Farmaci di varia natura, detti anche analgesici antipiretici, antinfiammatori, che vengono divisi in classi chimiche: a) derivati dell'acido salicilico (acido acetilsalicilico o aspirina, salicilato di sodio, salicilammide, salicilato di metile); b) derivati dell'anilina (acetanilide, paracetamolo, fenacetina); c) derivati pirazolonici (antipirina, ossifenbutazone, fenilbutazone); d) derivati dell'acido antranilico (fenamati, glafenina, floctafenina); e) indometacina e derivati arilacetici e arilpropionici (sulindac, tolmetin, ibuprofene). Gli analgesici-non narcotici agiscono inibendo, nell'organismo, la biosintesi di importanti mediatori dell'infiammazione (per esempio le prostaglandine); sono meno attivi degli analgesici-narcotici, ma anche molto meno tossici, infatti non provocano né effetto stupefacente né depressione respiratoria.

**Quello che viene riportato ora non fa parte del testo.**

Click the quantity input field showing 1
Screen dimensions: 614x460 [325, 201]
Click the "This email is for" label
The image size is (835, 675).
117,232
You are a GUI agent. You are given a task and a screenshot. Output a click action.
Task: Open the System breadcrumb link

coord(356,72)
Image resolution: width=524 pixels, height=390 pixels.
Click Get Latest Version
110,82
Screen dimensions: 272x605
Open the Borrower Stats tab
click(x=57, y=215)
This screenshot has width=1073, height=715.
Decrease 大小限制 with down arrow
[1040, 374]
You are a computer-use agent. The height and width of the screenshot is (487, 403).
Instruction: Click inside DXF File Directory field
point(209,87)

Hanno anche proprietà antipiretiche e antinfiammatorie; il principale effetto collaterale che presentano è quello della gastrolesività. Alcuni antinfiammatori possono interferire con l'anticoagulante warfarin, aumentando l'effetto anticoagulante e provocando sanguinamenti, o con la teofillina, incrementando la tossicità di questo principio attivo. Sempre alla fine del sec. XX è stata messa a punto una nuova classe di antinfiammatori, detta degli inibitori specifici della COX-2 di cui celecoxib è il capostipite: si tratta di principi attivi che bloccano in modo selettivo la ciclossigenasi-2 (o COX-2), prodotta dai macrofagi, dai sinoviositi e dai fibroblasti solo in corso di un'infiammazione. Non agiscono invece sulla ciclossigenasi-1 (o COX-1), sempre presente a livello dello stomaco, del rene, del fegato e dell'intestino e responsabile della sintesi delle prostaglandine “fisiologiche”, cioè di quelle molecole che proteggono il tratto gastrointestinale e mantengono normale la funzione piastrinica e renale. Rispetto ai FANS tradizionali che inibiscono la COX-1 e la COX-2 bloccando la produzione sia delle prostaglandine protettiche sia di quelle coinvolte nell'infiammazione, gli inibitori specifici della COX-2 si propongono come principi attivi efficaci contro l'infiammazione alla pari del naprossene e del diclofenac ma con un'incidenza di effetti collaterali a carico dell'apparato gastrointestinale significativamente ridotta.